Ce document non diffusé, muet, fait partie des plus méconnues des archives sur la guerre d'Indochine, sans doute parce que les images des prisonniers de retour des camps vietminh après la reddition de Diên Biên Phu et quelques mois de captivité (7 mai-14 juillet 1954) étaient et restent une vision humainement et idéologiquement difficile du conflit pour un public français.

Le bout-à-bout se décompose en deux temps : tout d'abord le retour de cent prisonniers vietminh, puis celui de cent prisonniers français, faits à Diên Biên Phu.
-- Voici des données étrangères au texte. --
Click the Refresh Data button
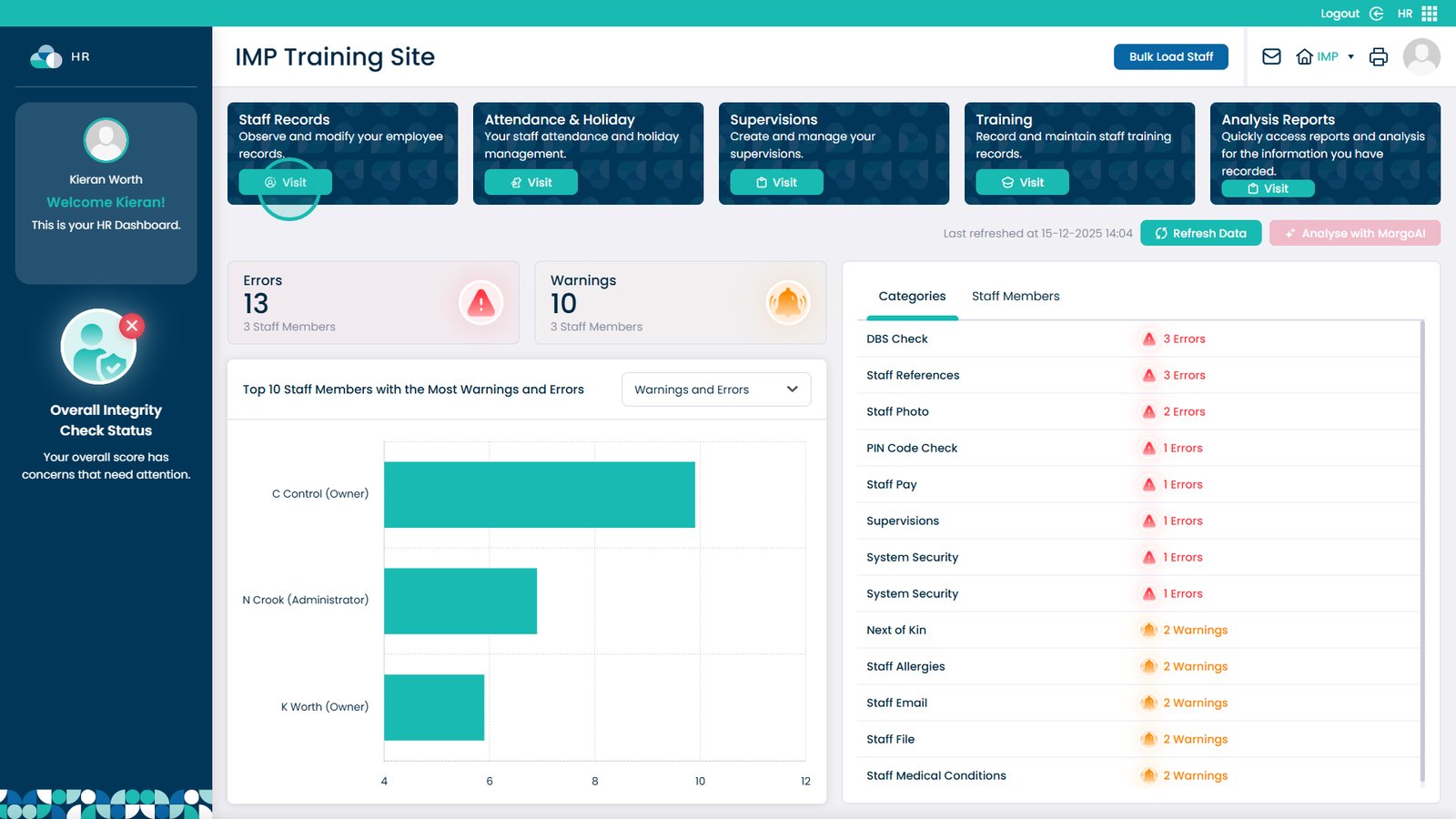 [1200, 233]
En toute logique, le reportage commence donc du côté français avec l'embarquement des prisonniers vietminh sur un bâtiment aux couleurs de la France et de la Croix-Rouge. Quelques plans montrent la vie à bord : un panoramique en plan large tourné en plongée s'attarde sur un alignement de lit de camp sur lesquels se reposent quelques prisonniers, pendant que d'autres se préparent un repas de fortune sur le pont sous le regard du photographe militaire René Adrian.

Bo doi [1] et militaires français se retrouvent ensuite sur une plage de Mai Thon (Thanh Hoa) pour procéder à l'échange (cf. accords de Genève et de Trung Gia, voir les documents Ouverture de la conférence de Genève et Evacuation des populations civiles de Hanoï). L'opérateur prend également soin de filmer les familles qui attendent le retour des leurs et les acclament à leur arrivée. On note en particulier une barque dans laquelle les prisonniers vietminh lèvent en cadence le bras comme pour mieux marteler un slogan. Le rythme de leurs mouvements laisse penser que ces hommes crient le mot d'ordre de l'opposition vietminh : « Doc Lap » ("Indépendance").
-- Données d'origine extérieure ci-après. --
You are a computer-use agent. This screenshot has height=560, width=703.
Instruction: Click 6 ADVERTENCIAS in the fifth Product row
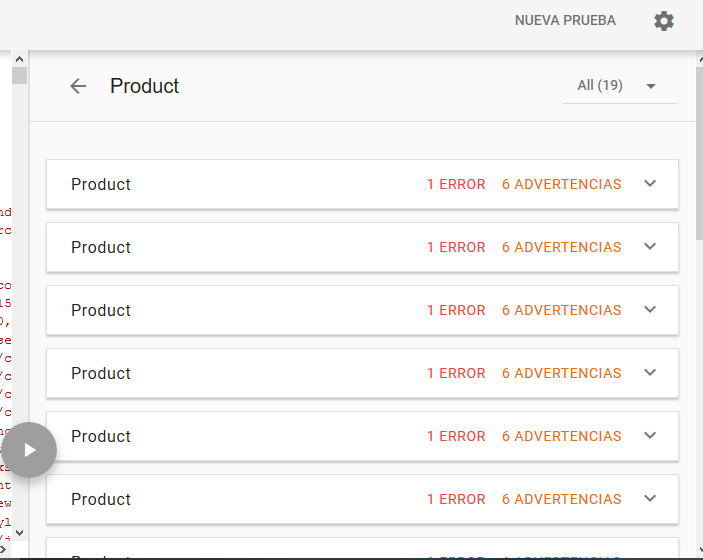point(561,437)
La seconde partie du document sert de pendant à ce retour des prisonniers vietminh et traite des prisonniers français (les premiers cessant d'être filmés au moment où les seconds intègrent le champ des caméras). D'autres images peuvent exister des prisonniers français du vietminh (Prisonniers français), mais elles ont été tournées par des cameramen soviétiques ou vietnamiens.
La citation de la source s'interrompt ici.